Coping techniques for dealing with ulcerative colitis may take many forms. Attacks of diarrhea, pain, or gas may make people fearful of being in public places. In such a situation, some practical advance planning may help alleviate this fear. For instance, find out where the restrooms are in restaurants, shopping areas, theaters, and on public transportation ahead of time. Some people find it helps to carry along extra underclothing or toilet paper for particularly long trips. When venturing further afoot, always consult with your physician. Travel plans should include a large enough supply of your medication, its generic name in case you run out or lose it, and the name of physicians in the area you may be visiting.
People with ulcerative colitis accept the diagnosis with a wide range of emotions. Some people are angry for a time. Others feel a sense of relief at finally knowing what it is that has made them ill. While it certainly may help to come to terms with ulcerative colitis in a straightforward manner, since this approach may maximize your ability to be part of your health care team right from the start, everyone is different. Each person with the disease must adjust to living with ulcerative colitis in his or her own way. There should be no guilt, no self-reproaches, or blame placed on others as you come to grips with your illness. There are resources and information available, such as local support groups and IBD education seminars. No one with ulcerative colitis should ever feel alone. As you go about your daily life as normally as possible, try pursuing some of the same activities that you did before your diagnosis. Some days, you may not feel up to it. Other days, you will want to give it all you've got. Only you can decide what's right for you. It will help to follow your physician's instructions and maintain a positive outlook, and to take an active role in your care. That's the basic (and best!) prescription.

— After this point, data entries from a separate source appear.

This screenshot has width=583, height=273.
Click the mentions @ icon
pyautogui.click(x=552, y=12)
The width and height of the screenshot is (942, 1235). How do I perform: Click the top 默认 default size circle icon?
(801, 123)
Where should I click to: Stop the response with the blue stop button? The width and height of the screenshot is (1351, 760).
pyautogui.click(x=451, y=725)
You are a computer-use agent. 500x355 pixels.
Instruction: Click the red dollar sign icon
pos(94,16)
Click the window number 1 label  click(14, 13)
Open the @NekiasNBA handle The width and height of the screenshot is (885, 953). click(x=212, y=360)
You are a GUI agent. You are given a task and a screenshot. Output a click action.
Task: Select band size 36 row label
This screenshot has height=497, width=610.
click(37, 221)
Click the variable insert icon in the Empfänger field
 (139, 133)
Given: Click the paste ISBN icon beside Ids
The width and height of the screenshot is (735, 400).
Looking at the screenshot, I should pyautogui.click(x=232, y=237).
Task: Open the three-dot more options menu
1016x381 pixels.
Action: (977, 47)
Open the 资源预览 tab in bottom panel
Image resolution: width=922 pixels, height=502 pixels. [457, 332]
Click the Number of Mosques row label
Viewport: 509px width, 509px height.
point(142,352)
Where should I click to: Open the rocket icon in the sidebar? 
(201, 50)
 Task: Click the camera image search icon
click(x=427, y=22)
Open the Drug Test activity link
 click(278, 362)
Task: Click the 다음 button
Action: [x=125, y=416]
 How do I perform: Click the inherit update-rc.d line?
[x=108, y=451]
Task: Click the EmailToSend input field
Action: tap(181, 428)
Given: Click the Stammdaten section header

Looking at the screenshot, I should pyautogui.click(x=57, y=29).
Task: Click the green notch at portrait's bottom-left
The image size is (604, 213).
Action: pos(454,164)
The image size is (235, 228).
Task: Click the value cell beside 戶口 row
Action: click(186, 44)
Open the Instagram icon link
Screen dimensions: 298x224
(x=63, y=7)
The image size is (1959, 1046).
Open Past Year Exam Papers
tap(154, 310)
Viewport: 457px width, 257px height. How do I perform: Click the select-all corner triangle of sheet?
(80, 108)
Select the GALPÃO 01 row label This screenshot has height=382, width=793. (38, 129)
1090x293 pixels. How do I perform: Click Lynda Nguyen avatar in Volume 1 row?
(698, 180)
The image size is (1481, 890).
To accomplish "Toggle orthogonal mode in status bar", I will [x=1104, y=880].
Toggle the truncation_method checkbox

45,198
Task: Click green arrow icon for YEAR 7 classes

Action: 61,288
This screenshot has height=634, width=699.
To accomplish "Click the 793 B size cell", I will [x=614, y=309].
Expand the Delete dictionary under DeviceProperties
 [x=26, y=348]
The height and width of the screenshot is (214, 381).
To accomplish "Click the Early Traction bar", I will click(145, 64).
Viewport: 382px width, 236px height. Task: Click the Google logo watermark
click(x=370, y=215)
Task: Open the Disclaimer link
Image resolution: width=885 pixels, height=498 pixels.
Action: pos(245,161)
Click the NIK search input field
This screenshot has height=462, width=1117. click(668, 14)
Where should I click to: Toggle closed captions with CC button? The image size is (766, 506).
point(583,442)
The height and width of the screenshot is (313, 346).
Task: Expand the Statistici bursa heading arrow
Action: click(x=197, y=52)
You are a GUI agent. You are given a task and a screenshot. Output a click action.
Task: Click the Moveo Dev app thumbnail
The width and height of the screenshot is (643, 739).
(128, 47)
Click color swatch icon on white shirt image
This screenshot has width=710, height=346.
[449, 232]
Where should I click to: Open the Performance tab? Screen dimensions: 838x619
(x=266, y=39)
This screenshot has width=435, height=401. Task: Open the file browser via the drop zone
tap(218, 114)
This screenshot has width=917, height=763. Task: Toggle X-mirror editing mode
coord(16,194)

While ulcerative colitis is a serious chronic disease, it is not considered a fatal illness. Most people with the illness may continue to lead useful and productive lives, even though they may be hospitalized from time to time, or need to take medications. In between flare-ups of the disease, many individuals feel well and may be relatively free of symptoms. But again, everyone is different, and it is up to you and your physician to find the treatment that works best for you.